Backing the birds
About seven years ago, a friend introduced me to birdwatching. In middle school, it was a medium to make friends and nothing more. However, as the years passed, I began to understand my friend’s passion and adopted it as one of my own. As those close to me know, birdwatching has become an integral part of my life. I have dedicated spreadsheets, research projects, phone apps, and photography equipment all to the pursuit of my avian ambitions.
This past summer, I volunteered with the Piping Plover Project, run by the New Hampshire Fish and Game Department. With the development of coastal areas, piping plovers rapidly declined in number across New Hampshire to the point where they were eradicated from the state. I grew up spending my summers on the New Hampshire seacoast and the plovers have always been a welcome sight. The birds spend most of their time up in the sand dunes, but I have fond memories of walking the beach with my family and watching the chicks teetering on the water’s edge, trying to keep up with their parents without toppling over. The project has been a massive success, and I’ve gone from seeing the plovers a few times a year to nearly every day. Yet at the same time, there is still so much work to be done. This year, the Fish and Game Department believes two eggs were illegally stolen from a nest and the heavy foot-traffic on the Seabrook and Hampton Beaches has proved dangerous in the past few years to the small chicks.
Before I came to Rensselaer, I spoke with Laura McCarthy, the Network Engagement Manager at the National Audubon Society, about bird-related opportunities in the Capital district. I was thrilled to have her remember the encounter and approach me months later about the Audubon Youth Advocacy Program. She connected me with Erin McGrath, the organization's Senior Policy Manager. With Erin’s experience as a lobbyist, she helped teach me the skills and knowledge needed to maneuver New York state government and effectively communicate my beliefs with legislators. The event took place February 28, but it was moved online because of inclement weather.
I met with the offices of Legislative Director Meghan Geils, New York State Senator Jacob Ashby, and Assemblymember Jeff Gallahan to discuss funding towards Audubon’s conservation efforts. The Environmental Protection Fund, and specifically the Zoos, Botanical Gardens and Aquaria grant program, are crucial to Audubon’s work. Other students and I spoke about our passion for birds and conservation, but also about the importance of the funding that the EPF and ZBGA provide. I have seen firsthand the success that similar programs have had with New Hampshire’s Piping Plover Project. When the project started in 1997, there were only five nesting pairs. This past year, that number is believed to have increased to 16. Audubon is doing fantastic work to protect birds and their habitats. With the funding they receive, I believe that they will continue to expand and educate others of a pressing environmental concern.

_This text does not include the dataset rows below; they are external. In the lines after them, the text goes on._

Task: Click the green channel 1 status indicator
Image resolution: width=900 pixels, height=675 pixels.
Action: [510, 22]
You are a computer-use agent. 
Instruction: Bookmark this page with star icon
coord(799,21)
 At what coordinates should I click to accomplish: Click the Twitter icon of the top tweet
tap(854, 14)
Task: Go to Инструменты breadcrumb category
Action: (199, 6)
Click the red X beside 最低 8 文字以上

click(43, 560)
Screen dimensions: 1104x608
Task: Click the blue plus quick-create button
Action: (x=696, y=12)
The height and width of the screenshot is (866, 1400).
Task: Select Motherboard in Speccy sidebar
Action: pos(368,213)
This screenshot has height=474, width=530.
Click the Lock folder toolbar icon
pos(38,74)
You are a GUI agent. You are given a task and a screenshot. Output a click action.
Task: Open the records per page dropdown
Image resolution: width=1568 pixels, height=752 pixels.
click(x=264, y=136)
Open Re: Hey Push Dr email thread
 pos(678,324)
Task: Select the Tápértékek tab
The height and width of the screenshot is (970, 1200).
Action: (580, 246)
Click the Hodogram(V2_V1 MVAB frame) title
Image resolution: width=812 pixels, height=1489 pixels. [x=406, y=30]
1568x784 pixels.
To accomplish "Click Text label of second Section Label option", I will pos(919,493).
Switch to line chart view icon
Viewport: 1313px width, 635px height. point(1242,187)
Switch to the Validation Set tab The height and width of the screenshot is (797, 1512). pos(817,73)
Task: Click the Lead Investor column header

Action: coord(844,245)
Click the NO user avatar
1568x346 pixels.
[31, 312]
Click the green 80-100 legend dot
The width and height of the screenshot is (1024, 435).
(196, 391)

The New York State Budget is due April 1. This year, the proposed budget saw the ZBGA’s funding decrease from $20 million to $18 million, a reduction that would limit Audubon’s ability to educate, protect, and conserve. Audubon reached out to me, and in turn, I am reaching out to spread awareness about the work they are currently doing.
I want to thank Laura, Erin, and everyone else that helps with the Audubon Youth Advocacy Program. They provided a great opportunity for me to learn more about environmental conservation and get involved with the organizations and communities near me. Whether it be birds or any cause that inspires you, someone will benefit from your interest and passion, and I hope that you stand up for what you believe in.